Preguntas prohibidas

¿Habéis notado cómo todo lo que tiene que ver con la creencia en Dios, con las prácticas religiosas, con la fe, se ha convertido con el paso del tiempo en una cuestión privada? ¿Por qué se considera una intrusión en la esfera personal, de lo íntimo, preguntar a un amigo, a un amante, a un familiar si cree en Dios o si va a misa o a la sinagoga o mezquita en los días de fiesta?

Lo escribe Ana Foa añadiendo que los únicos que pueden aún plantear legítimamente estas preguntas son los niños, quienes, de hecho, te plantean tranquilamente las preguntas «prohibidas»: ¿eres judía? ¿crees en Dios? ¿Festejas la Navidad? Aún inocentes, pronto descubrirán que las preguntas de ese tipo son juzgadas no convenientes, que no se deben plantear, que quien es interrogado enrojecerá o toserá por sentirse incómodo o buscará llevar la pregunta, de su persona a un genérico «judío», un genérico «católico», en definitiva, un genérico no creyente. También preguntar sobre la falta de fe, sobre la militancia ateista, es considerado, en efecto, una intromisión, algo embarazoso. Habéis quizá escuchado a alguien preguntar a otro: «Perdona, pero ¿tú eres ateo?», a no ser que te encuentres a mitad de la plaza con los seguidores de la Asociación de libre pensadores que festejan a Giordano Bruno. En definitiva, son preguntas que se pueden plantear sólo si sabes de antemano la respuesta. Quien está festejando a Giordano Bruno en ese contexto no puede ser religioso; quien se acerca a comulgar en una iglesia no puede no ser católico. En fin, son preguntas que no pueden ser dirigidas a otra persona, sino sólo al que la piensa como tú. Que no amplían tu conocimiento sino que se limitan a confirmarlo.

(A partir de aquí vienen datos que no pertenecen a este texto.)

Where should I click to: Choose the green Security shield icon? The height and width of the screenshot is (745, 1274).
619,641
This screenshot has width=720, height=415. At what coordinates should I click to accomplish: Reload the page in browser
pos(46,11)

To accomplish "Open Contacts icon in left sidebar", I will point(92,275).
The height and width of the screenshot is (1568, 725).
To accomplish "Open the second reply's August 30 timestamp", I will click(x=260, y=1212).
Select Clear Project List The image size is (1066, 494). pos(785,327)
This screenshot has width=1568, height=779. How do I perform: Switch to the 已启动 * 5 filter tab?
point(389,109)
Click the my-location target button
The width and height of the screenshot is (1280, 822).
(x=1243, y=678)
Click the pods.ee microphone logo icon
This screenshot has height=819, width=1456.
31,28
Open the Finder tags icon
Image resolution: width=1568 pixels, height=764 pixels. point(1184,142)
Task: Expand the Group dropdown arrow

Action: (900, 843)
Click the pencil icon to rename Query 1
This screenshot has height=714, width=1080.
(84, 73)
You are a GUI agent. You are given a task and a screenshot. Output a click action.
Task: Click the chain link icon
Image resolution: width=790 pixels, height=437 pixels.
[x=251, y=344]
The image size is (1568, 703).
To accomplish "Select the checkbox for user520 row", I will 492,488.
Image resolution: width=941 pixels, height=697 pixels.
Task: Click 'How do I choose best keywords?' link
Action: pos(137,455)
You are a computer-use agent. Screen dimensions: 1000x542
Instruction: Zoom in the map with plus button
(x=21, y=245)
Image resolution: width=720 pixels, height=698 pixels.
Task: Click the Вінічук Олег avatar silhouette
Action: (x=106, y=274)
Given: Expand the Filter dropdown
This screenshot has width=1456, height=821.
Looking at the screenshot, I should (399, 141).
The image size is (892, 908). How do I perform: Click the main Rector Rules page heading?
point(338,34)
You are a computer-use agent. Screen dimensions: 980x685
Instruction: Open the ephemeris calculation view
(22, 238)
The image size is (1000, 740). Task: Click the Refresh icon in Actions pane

¿Y si intentáramos suponer que el sentirse en embarazo no nace del rechazo, no es un fenómeno atribuible al hecho de que la religión no es importante, pero que sí origina, en cambio, una carga escondida, o mejor, movida por interés?

Convertido en un misterio, del que nadie habla si no es a partir de susurros, Dios nos interpela, quizá para negar o poner en duda su existencia. Nadie hace ya la famosa apuesta de Pascal: apostar sobre la existencia de Dios. Simplemente hacemos finta de que no existe. O que no existe la pregunta que sólo los niños están en grado de hacer.

Escribía hace más de cien años Rainer Maria Rilke, a propósito precisamente de las preguntas sobre Dios por parte de los niños: «Y preguntasen solamente: “¿Hacia dónde va ese tranvía tirado por caballos? ¿Cuántas son las estrellas? ¿Diez mil es más o menos que “mucho”? Quieren saber otras cosas bien distintas. Por ejemplo: “el buen Dios habla también chino? ¿Cómo es el buen Dios? ¡El Dios bueno, siempre es un buen Dios! Cuando, en cambio, de Él se sabe tan poco”».